[Supplied records]
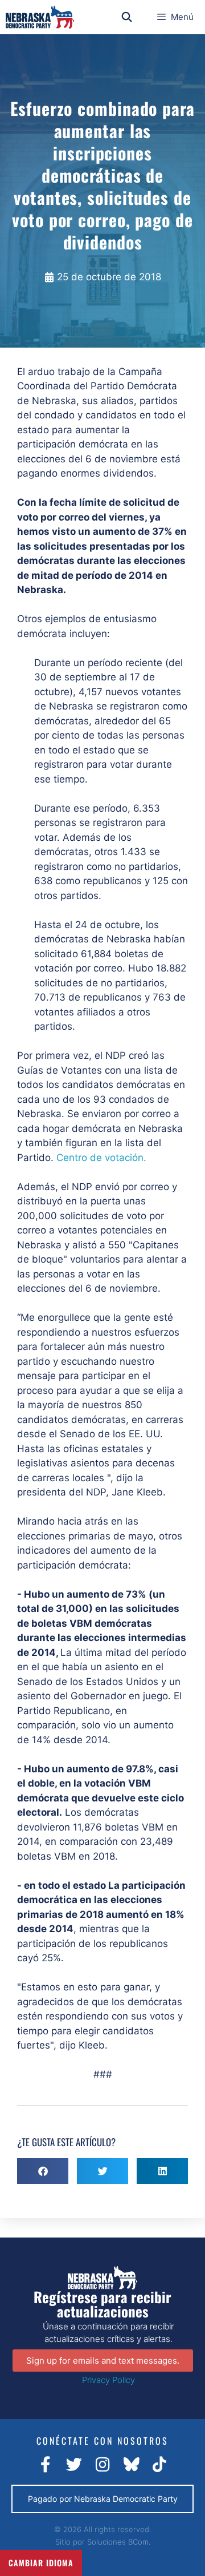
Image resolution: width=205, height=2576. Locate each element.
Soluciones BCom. (118, 2541)
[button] (42, 2171)
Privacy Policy (108, 2380)
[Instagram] (102, 2465)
[/Supplied records]
Problem to solve >>
Everything in the listing is to be returned word for word, except the pictures.

Completed task >>
Image resolution: width=205, height=2576. Locate each element.
Soluciones BCom. (118, 2541)
[button] (42, 2171)
Privacy Policy (108, 2380)
[Instagram] (102, 2465)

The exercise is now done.